Physical examination rarely demonstrates leg cramps because they are involuntary, unpredictable, and usually nocturnal. Examination findings may indicate a potential underlying medical cause, such as peripheral vascular disease. Appropriate examination includes inspection of the legs and feet, palpation of pulses, and evaluation of touch and pinprick sensation, strength, and deep tendon reflexes. Blood pressure should be measured to assess cardiac and vascular risk factors. Neurologic disease may also manifest as tremor, gait disturbance, or asymmetry.
Routine blood tests are not helpful in the diagnosis because leg cramps have no proven association with electrolyte abnormalities, anemia, glucose levels, thyroid function, or kidney disease.7 In specific patients, selected blood tests may be indicated to identify underlying medical conditions, such as liver enzyme levels for cirrhosis, cholesterol levels for cardiovascular disease, and vitamin B12 levels for related neuropathy. Similarly, other diagnostic studies such as nerve conduction studies, ultrasonography, and angiography are not necessary unless indicated to confirm specific medical conditions.
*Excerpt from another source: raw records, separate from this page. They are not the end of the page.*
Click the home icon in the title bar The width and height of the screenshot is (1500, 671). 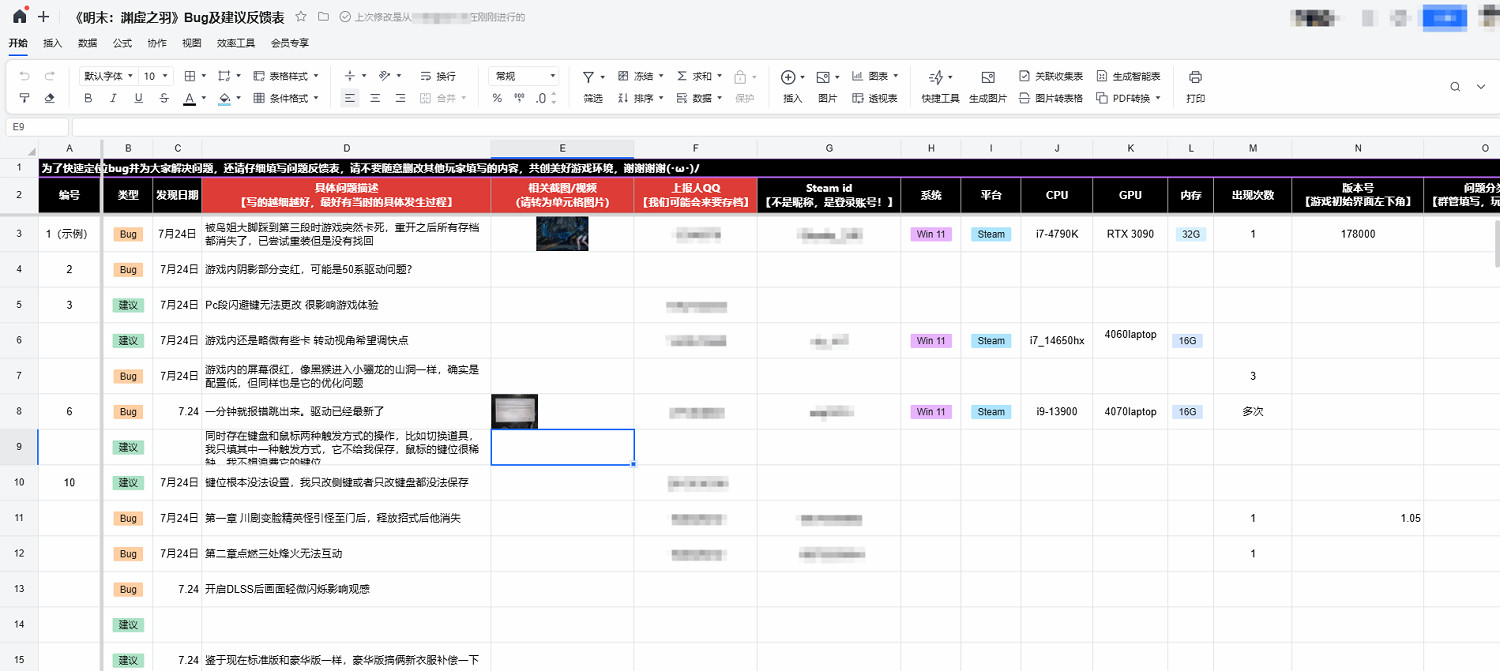[19, 17]
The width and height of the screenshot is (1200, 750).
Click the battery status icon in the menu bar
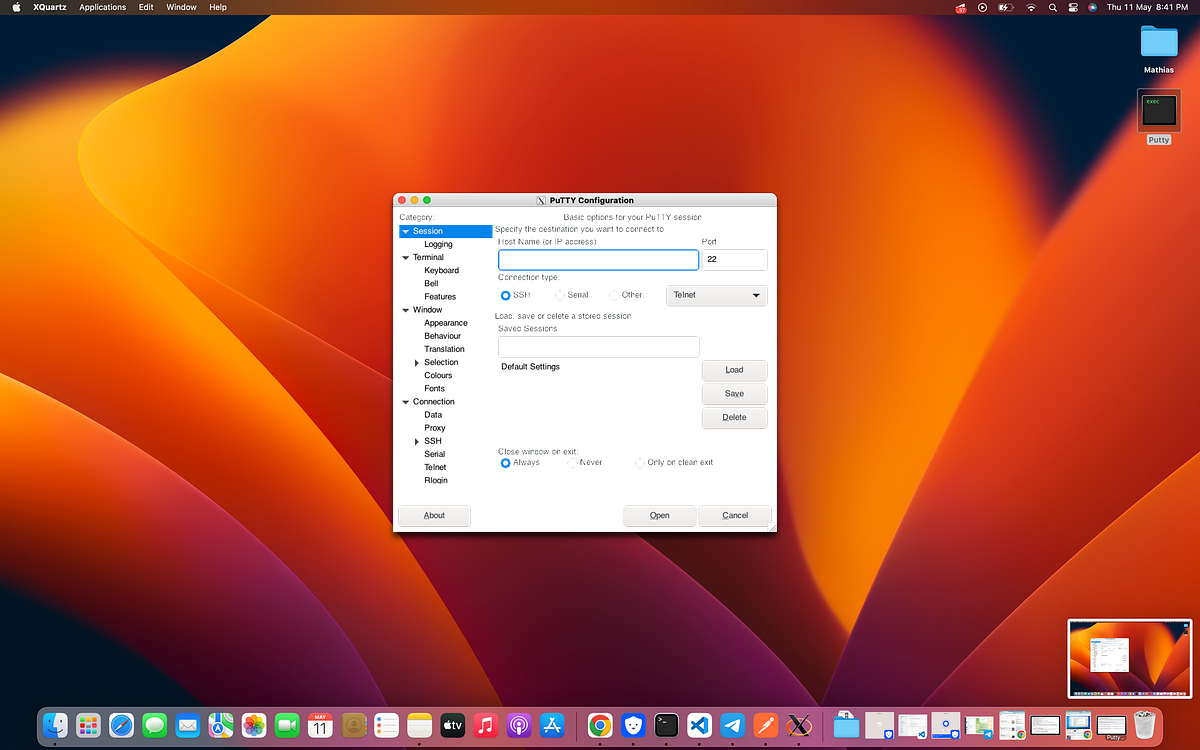[x=1007, y=7]
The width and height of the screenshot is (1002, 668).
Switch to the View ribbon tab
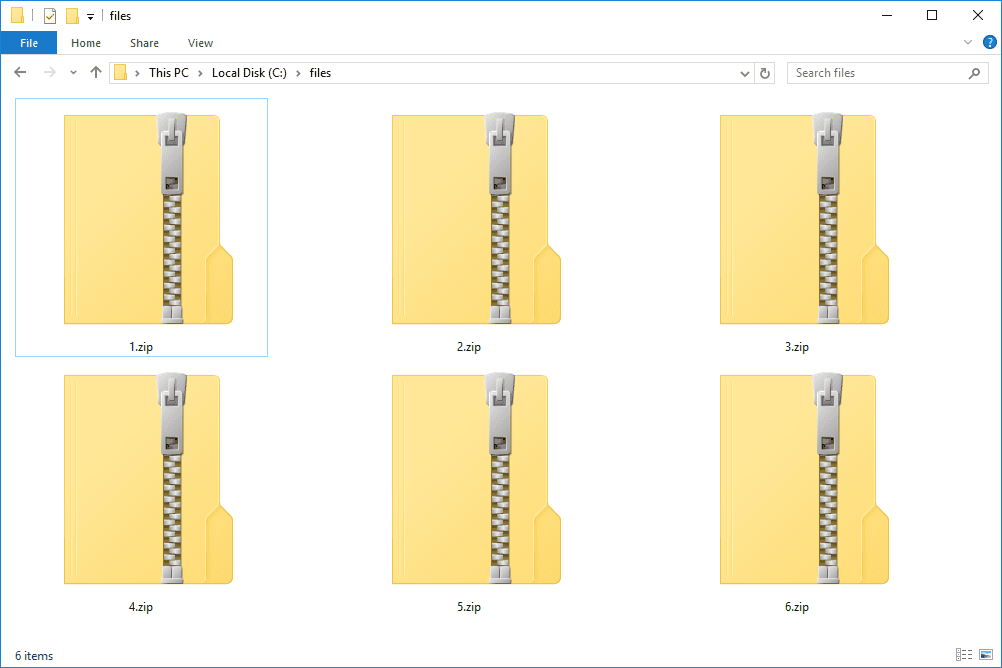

No current treatments for leg cramps have been proven both safe and effective. Passive stretching and deep tissue massage are harmless, patient-controlled maneuvers that may be suggested as a therapeutic trial despite limited proof of effectiveness. One randomized study of patients discontinuing quinine showed no effect from stretching; however, gastrocnemius stretching has long been recommended to prevent leg cramps.19,20 Forceful stretching also is thought to inhibit and relieve an acute cramp, and the mechanism of dorsiflexing the foot may be helpful. Anecdotal evidence suggests that mild exercise, such as a few minutes on a stationary bicycle or treadmill before bedtime, can relieve nocturnal leg cramps. If muscle fatigue is a cause, graded exercise and/or physical therapy might be of benefit for some patients.19,20
Quinine has shown some effectiveness for nocturnal leg cramps but is no longer recommended. In 2010, the U.S. Food and Drug Administration issued a warning about multiple drug interactions with quinine, and stated that the potential for serious adverse effects outweighs the modest benefit of the drug.21 Fatal hypersensitivity reactions and thrombocytopenia affect a small percentage of patients taking quinine, but can occur unpredictably after a single dose. Cardiac arrhythmias, cinchonism (causing headache, tinnitus, and dizziness), and hemolytic uremic syndrome can occur from toxic levels of quinine.21,22
Small studies have shown some benefit from other medications. Because of the low quality of evidence, no medication can be recommended for routine treatment of leg cramps; however, carisoprodol (Soma), diltiazem, gabapentin, orphenadrine (Norflex), verapamil, and vitamin B12 complex may be considered in some patients.22–25 Magnesium has shown mixed benefit in nonpregnant adults, and some positive results for treatment of leg cramps in pregnancy.25,26 Multivitamins and sodium supplementation also have shown benefit in pregnant women, although the potential risk of hypertension with sodium supplementation should be recognized.16 No evidence supports the routine use of nonsteroidal anti-inflammatory drugs, potassium, or calcium.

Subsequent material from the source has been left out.